• **PASSAGE**
-=-=-
-1

I need to create a large image (w <= 20k, h <= 100k) I divide it into fragments (w = 20k, h = 5k) and store them in the database in a loop. But I still get an out of memory error. in the heap 1.5 gigabytes. Why is there a memory leak? According to my plan, only the current fragment, which weighs about 300 megabytes, should be stored in the heap.

@Transactional
public long createNewChart (int width, int height) {
    Chartographer chartographer = new Chartographer(width, height);
    chartRepo.save(chartographer);

    int number = 0;
    while (height >= 5000) {
        BufferedImage fragment = new BufferedImage(width, 5000, BufferedImage.TYPE_INT_RGB);
        fragmentRepo.save(new Fragment(imageOperator.imageAsBytes(fragment), number, chartographer));
        height -= 5000;
        number++;
    }
    if (height > 0) {
        BufferedImage fragment = new BufferedImage(width, height % 5000, BufferedImage.TYPE_INT_RGB);
        fragmentRepo.save(new Fragment(imageOperator.imageAsBytes(fragment), number, chartographer));
    }
    return chartographer.getCharId();
}

public byte[] imageAsBytes (BufferedImage image) {
    try(ByteArrayOutputStream stream = new ByteArrayOutputStream()) {
        ImageIO.write(image, "bmp", stream);
        return stream.toByteArray();
    } catch (IOException ex) {
        throw new RuntimeException(ex);
    }
}

enter image description here

Tidus213
  • 1
  • 4
  • Are you using a cached ORM framework like JPA? If yes, check whether the Fragment object is cached. – HUTUTU Feb 11 '22 at 10:30
  • Changing from `BufferedImage.TYPE_INT_RGB` to `TYPE_3BYTE_BGR` should shave off about 1/4 th of the `BufferedImage`s. Also, if you can write directly to a stream from the database (or even disk), instead of the `ByteArrayOuputStream`/`byte[]` solution, that would probably save you a lot of memory. – Harald K Feb 11 '22 at 17:58

2 Answers2

3

IMHO you are underestimating your heap space requirement.
-=-=-
• **WORK TO DO**
**1)** Recast the part of the entries that opens with the line containing "You are a GUI" and closes with the line containing "Select order DEL20190521161913" as a numbered list, leaving out any blank lines.
**2)** Continue the thread about the out-of-memory error when saving image fragments, starting after its last sentence.

[Entries pointing to words and elements]
-=-=-
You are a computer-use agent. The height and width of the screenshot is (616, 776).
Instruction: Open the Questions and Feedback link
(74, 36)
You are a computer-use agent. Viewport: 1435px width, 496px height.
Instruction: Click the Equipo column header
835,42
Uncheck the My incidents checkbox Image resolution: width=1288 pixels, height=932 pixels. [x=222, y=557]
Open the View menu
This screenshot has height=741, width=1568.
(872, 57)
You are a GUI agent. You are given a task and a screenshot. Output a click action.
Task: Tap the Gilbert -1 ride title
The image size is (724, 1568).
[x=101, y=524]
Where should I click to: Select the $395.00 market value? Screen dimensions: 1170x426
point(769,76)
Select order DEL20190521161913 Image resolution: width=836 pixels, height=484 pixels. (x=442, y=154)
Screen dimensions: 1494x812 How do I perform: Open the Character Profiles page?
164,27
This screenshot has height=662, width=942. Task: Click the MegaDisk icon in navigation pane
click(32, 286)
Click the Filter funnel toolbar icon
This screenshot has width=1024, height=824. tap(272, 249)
-=-=-
• **RESPONSES TO THE TASKS**
**1)**
1. You are a GUI agent. You are given a task and a screenshot. Output a click action.
2. Task: Tap the Gilbert -1 ride title
3. The image size is (724, 1568).
4. [x=101, y=524]
5. Where should I click to: Select the $395.00 market value? Screen dimensions: 1170x426
6. point(769,76)
7. Select order DEL20190521161913 Image resolution: width=836 pixels, height=484 pixels. (x=442, y=154)

**2)**
  • For 20_000 by 5_000 pixels the BufferedImage needs at least 400 MB (100_000_000 pixels at 4 bytes per pixel)
  • ByteArrayOutputStream starts with a buffer size of 32 bytes and increases the buffer size every time when there is not enough room for writing data, at least doubling the size of the buffer every time
    • in my test the final buffer size in the ByteArrayOutputStream was 536_870_912
    • because that was size was probably reached by doubling the previous size, it temporarily needed 1.5 times that memory
  • the final byte array another 300_000_054 bytes to store the final byte array.

The critical point in memory consumption is the line return stream.toByteArray();:

  • the BufferedImage cannot be garbage collected (400MB)
  • the ByteArrayOutputStream contains a buffer of about 540MB
  • the memory for the final byte array needs to be allocated (another 300MB)
  • giving a total needed memory at that specific point of 1240MB for the image processing alone (not taking into account all the memory that the rest of your application consumes)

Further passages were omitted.